AMÉLIORER L’EFFICACITÉ CAPITALISTIQUE
M. van Beurden a reconnu qu’il allait devoir « faire des choix difficiles au sein du portefeuille mondial afin d’améliorer l’efficacité capitalistique de Shell ». Il n’a d’ailleurs pas attendu la publication de ces comptes pour lancer son programme de cessions.
Depuis un mois, il a annoncé des ventes d’actifs pour un total de 2,1 milliards de dollars dans le gaz naturel liquéfié (GNL) en Australie et un gisement au large des côtes du Brésil. Ce sont des Koweitiens et des Qataris aux «poches profondes» qui les ont rachetés.

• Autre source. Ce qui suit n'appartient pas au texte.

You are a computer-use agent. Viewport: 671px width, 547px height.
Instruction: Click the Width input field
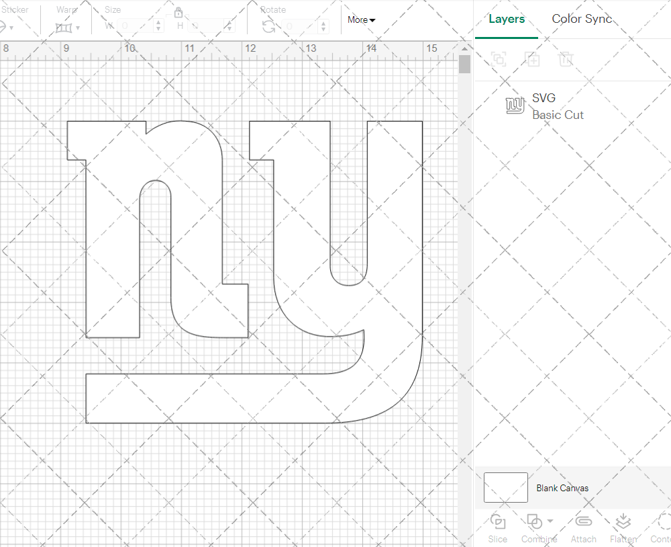tap(136, 26)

Fin 2013, Shell avait déjà renoncé à la construction d’une usine de liquéfaction de gaz aux Etats-Unis d’un coût de 20 milliards. La major pourrait aussi sortir de l’australien Woodside Petroleum, sa part de 23% étant valorisée 7 milliards. Il n’a jamais pu en prendre le contrôle et a déjà vendu une participation en 2010. On lui prête aussi l’intention de se désengager plus fortement du secteur du raffinage.
PROJETS COLOSSAUX
Shell est connu pour ses projets colossaux. Une démesure symbolisée par les 600 000 tonnes et les 468 mètres de long de la plateforme géante off shore de liquéfaction de gaz au large de l’Australie en cours de construction par SamsungHeavy Industries et le français Technip.
Mais la performance opérationnelle de ces projets n’est pas à la hauteur des sommes engagées. Et devant les obstacles réglementaires aux Etats-Unis, il a décidé qu’il ne ferait pas de forages d’exploration en Alaska en 2014.

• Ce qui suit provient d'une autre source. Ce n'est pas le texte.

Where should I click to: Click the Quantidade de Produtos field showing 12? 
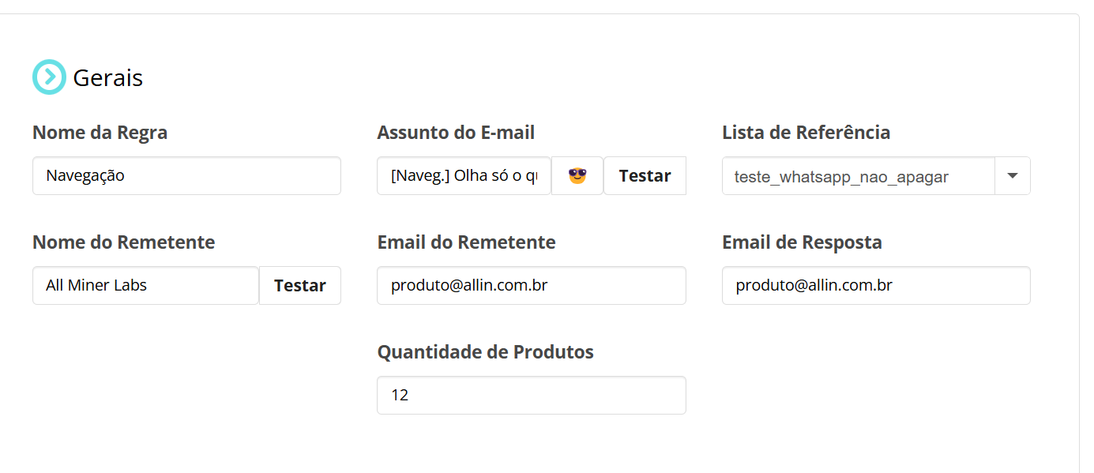[x=532, y=395]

A l’origine, il devait les commencer en 2010, mais son programme avait été gelé après la marée noire de 2010 dans le golfe du Mexique. Depuis, les mouvements écologistes multiplient les pressions pour empêcher une extension de l’exploitation des hydrocarbures de l’Alaska et de l’Arctique.
DISCIPLINE FINANCIÈRE
Mais ces analystes ne sont pas seulement inquiets sur les performances financières de Shell. Tous les pétroliers sont contraints d’investir toujours plus dans des activités difficiles (sables bitumineux, huiles lourdes, offshore ultra-profond, GNL…) et dans des pays à risque (Nigeria, Libye…), mais pour trouverbeaucoup moins de pétrole que dans les décennies 1930-1960, où furent découverts les gisements géants.
Leurs « capex » ont très fortement augmenté depuis le milieu des années 2000. Pour les sociétés côtées (S&P global 1 200), ils sont passés de 130 milliards en 2005 à plus de 450 milliards en 2012. On se félicite aujourd’hui de la découverte d’un gisement de 1 milliard de barils de pétrole… qui ne représentent que douze jours de consommation mondiale !
Certes, depuis quelque temps, les majors privées ont davantage les faveurs des marchés d’actions que les compagnies nationales comme PetroChina, Petrobras, Gazprom ou Rosneft, notent les experts du cabinet américains IHS dans une étude publiée lundi 27 janvier. En 2013, leur valorisation globale a grimpé de 9 % alors que celle des compagnies contrôlées par les Etats, qui ont pourtant un meilleur accès aux ressources pétrolières et gazières, baissait de 15 %. Les marchés se demandent où est la priorité de ces sociétés d’Etat pourtant cotées : les intérêts politiques des gouvernants ou la rémunération des actionnaires ?
Mais face à l’envolée des investissements des majors, les analystes se disent aussi que leurs dirigeants sont allés trop loin dans les investissements. A Shell comme à ExxonMobil, BP, Total, ENI, Statoil ou Chevron, les investisseurs et les marchés réclament désormais davantage de discipline financière. M. van Beurden a reçu le message cinq sur cinq. Total avait déjà annoncé, mi-2013, que ses « capex » (22 milliards dev dollars) en 2013 avait atteint « un pic » et qu’ils seraient inférieurs en 2014. Son PDG, Christophe de Margerie, devrait le confirmer le 12 février, lors de la présentation des comptes 2013.